For the first time in my career journey, I am finally working for a company that I truly believe in. Not only do we have a motivating office culture, but we provide biodegradable and compostable products made out of plant matter, which brings me to this week’s blog topic.
It wasn’t until very recently that I discovered the true destruction of our oceans and their marine life, which have been harmfully affected by our consumer culture. “Half of each year’s one hundred billion pounds of thermoplastic pallets will be made into fast track trash. A large unruly fraction of our trash will flow down our rivers to the sea” (i.e. TED 2014). This is a reality most like to avoid, but I encourage you to investigate this issue in more depth, and start making a difference on the individual level.
“In spite of deposit fees, much of this trash leading out to the sea will be plastic beverage bottles. We use two million of them in the U.S. every five minutes” (i.e. TED, 2014). The image below provides a visual of this drastic statistic.
© Ted Presenter, Chris Jordan
“Bottles made out of polyethylene terephthalate, PET, will sink in sea water and will not make it this far from civilization. Also, the caps are produced in separate factories from a different plastic, polypropylene (i.e. PP). They will float in seawater, but unfortunately do not get recycled under the bottle bills” (i.e. TED, 2014). I hope that over time, enough people will become educated regarding this important and very devastating issue, so that we may develop procedures and legislation that will truly make a difference.
According to the research obtained by Charles Moore, after a year of tracing millions of caps that make it to sea singly, the caps from the U.S. will travel along the California current and end up around the latitude of Cabo San Lucas. In addition, the caps from Japan will float straight across into the Pacific (i.e. TED, 2014).
After ten years of cap data observation, most of US caps will litter the Philippines while the Japanese caps add their pollution to the eastern garbage patch (i.e. TED, 2014).
“After twenty years we see emerging of the debris of accumulation zone of north pacific gyre” (i.e. TED, 2014). These credible images provide an in depth analysis of the current global tragedy, caused by our modern day consumer culture.

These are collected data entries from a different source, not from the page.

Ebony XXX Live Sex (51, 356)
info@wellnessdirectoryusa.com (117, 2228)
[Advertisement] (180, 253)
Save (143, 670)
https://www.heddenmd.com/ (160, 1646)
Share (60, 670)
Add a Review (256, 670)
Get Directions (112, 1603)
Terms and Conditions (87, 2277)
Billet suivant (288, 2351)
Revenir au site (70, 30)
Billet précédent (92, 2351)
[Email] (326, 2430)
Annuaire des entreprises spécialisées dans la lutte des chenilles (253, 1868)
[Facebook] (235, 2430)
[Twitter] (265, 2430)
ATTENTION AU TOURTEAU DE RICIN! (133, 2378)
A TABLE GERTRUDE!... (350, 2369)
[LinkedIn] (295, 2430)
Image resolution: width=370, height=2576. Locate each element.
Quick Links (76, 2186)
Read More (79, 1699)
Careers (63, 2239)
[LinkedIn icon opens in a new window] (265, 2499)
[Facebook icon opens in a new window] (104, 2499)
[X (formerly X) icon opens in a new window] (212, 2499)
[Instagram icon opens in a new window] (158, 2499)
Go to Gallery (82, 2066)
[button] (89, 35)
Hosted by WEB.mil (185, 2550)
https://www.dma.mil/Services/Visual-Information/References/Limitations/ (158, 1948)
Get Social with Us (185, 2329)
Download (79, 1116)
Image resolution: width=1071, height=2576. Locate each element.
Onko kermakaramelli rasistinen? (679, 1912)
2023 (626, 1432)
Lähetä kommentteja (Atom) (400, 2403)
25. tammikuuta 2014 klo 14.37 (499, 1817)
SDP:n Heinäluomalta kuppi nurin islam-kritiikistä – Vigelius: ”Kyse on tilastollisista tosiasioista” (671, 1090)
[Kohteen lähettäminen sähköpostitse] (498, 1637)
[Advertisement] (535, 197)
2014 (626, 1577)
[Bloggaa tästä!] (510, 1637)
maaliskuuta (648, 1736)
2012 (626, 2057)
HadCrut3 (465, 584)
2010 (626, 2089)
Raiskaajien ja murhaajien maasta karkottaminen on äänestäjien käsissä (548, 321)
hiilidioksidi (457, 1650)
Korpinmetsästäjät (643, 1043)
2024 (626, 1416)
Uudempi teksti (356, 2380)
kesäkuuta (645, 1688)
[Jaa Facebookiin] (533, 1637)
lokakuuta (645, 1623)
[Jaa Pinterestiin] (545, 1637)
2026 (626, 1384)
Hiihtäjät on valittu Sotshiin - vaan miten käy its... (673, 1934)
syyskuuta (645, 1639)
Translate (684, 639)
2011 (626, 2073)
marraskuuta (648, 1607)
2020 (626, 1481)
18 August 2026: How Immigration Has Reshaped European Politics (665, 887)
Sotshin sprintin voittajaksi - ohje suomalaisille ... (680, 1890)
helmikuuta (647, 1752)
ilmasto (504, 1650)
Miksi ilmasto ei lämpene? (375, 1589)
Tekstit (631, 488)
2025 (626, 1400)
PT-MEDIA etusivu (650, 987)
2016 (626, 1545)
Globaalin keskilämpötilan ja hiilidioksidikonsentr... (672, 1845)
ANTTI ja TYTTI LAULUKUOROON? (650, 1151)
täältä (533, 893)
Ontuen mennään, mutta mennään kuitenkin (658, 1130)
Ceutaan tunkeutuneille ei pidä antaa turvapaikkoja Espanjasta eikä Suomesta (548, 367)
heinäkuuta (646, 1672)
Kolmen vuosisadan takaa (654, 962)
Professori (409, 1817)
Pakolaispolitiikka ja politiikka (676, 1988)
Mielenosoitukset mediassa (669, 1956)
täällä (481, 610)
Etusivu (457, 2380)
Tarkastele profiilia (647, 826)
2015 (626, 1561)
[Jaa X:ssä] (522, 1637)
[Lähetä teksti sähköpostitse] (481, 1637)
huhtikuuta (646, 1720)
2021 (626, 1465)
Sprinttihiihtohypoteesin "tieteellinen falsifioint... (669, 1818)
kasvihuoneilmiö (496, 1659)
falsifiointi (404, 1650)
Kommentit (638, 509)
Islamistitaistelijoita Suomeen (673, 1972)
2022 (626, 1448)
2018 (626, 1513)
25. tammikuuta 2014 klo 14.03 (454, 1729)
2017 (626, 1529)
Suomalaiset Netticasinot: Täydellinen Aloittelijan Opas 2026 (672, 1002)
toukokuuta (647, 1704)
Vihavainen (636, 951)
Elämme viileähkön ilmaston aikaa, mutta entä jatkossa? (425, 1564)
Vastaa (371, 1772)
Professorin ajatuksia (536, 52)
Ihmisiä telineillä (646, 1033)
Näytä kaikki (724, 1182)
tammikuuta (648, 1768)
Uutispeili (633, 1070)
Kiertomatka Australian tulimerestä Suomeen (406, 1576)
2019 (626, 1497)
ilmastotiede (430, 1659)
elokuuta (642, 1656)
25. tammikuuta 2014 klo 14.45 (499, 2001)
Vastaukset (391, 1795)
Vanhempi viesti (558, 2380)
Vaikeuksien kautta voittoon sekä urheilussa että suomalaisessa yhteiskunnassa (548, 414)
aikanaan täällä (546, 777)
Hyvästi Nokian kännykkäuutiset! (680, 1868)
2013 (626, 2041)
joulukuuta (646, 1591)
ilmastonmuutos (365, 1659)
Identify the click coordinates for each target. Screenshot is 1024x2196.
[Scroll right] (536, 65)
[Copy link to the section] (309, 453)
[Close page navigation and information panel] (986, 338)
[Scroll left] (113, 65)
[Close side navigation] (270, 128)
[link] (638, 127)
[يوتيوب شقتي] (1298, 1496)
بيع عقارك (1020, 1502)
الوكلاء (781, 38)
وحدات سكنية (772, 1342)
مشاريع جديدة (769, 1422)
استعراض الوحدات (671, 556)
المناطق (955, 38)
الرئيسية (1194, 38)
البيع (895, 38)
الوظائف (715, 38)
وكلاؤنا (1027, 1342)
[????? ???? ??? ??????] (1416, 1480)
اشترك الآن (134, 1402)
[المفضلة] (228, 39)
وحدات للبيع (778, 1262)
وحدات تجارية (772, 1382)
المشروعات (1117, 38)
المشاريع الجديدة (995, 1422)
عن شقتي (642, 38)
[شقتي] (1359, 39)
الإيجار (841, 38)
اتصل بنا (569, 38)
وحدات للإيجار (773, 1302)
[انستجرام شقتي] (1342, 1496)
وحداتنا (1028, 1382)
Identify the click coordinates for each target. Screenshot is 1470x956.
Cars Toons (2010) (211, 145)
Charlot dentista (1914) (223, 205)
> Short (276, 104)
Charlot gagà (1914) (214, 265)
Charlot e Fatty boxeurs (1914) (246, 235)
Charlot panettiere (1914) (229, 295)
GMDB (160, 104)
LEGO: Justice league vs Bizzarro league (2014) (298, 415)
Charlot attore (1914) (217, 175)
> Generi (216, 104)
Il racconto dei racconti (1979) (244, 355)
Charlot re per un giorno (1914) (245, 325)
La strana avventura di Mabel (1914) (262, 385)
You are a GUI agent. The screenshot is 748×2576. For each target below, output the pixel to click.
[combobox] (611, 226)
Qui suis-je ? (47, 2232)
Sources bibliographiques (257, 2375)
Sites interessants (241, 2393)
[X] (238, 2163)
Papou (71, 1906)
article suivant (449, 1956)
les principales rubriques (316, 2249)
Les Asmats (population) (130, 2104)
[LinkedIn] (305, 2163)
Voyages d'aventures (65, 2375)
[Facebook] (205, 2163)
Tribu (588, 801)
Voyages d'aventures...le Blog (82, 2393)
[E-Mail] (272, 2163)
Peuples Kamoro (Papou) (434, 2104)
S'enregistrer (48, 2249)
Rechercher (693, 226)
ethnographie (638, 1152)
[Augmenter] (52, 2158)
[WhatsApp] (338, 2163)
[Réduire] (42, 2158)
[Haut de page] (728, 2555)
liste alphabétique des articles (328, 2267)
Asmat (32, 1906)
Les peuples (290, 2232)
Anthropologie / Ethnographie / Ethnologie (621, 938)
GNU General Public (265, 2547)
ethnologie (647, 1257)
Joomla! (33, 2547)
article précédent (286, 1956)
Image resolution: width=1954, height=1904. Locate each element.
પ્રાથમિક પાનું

To take this one step further, we need to start thinking about the marine and sea animals that are affected by our unethical consumer behavior. “It so happens that millions of albatross nesting… in the North West Hawaiian islands national monument, forage here, and scavenge whatever they can find for regurgitation to their chicks. A four month old laysan albatross chick died with this in its stomach. Hundreds of thousands of the goose sized chicks are dying, with stomach’s full of bottle caps and other rubbish, like cigarette lighters, but mostly bottle caps. Sadly their parents’ mistaken bottle caps for food, tossing about in the ocean surface” (i.e. TED, 2014).
I know that most of this information, especially the graphics, can be overwhelming, but this is indeed our current global reality. We must be educated, in order to bring awareness and change.
In addition, “we wanted to see if the most common fish in the deep ocean at the base of the food chain was ingesting these poison pills. We did hundreds of necropsies and over a third had polluted plastic fragments in their stomachs. The record holder, only 2.5 in long, had 84 pieces in his tiny stomach. Now, you can buy certified organic produce, but no fish monger on Earth can sell you a certified organic wild caught fish.” (i.e. TED, 2014).
I hope that the information provided in this week’s blog content will inspire you to start making a difference on the individual level, so that our world and especially our marine life; will be part of sustainable living.
TED. "Captain Charles Moore on the Seas of Plastic". TEDTalks, 25 Feb. 2009. Web. 15 Aug. 2014.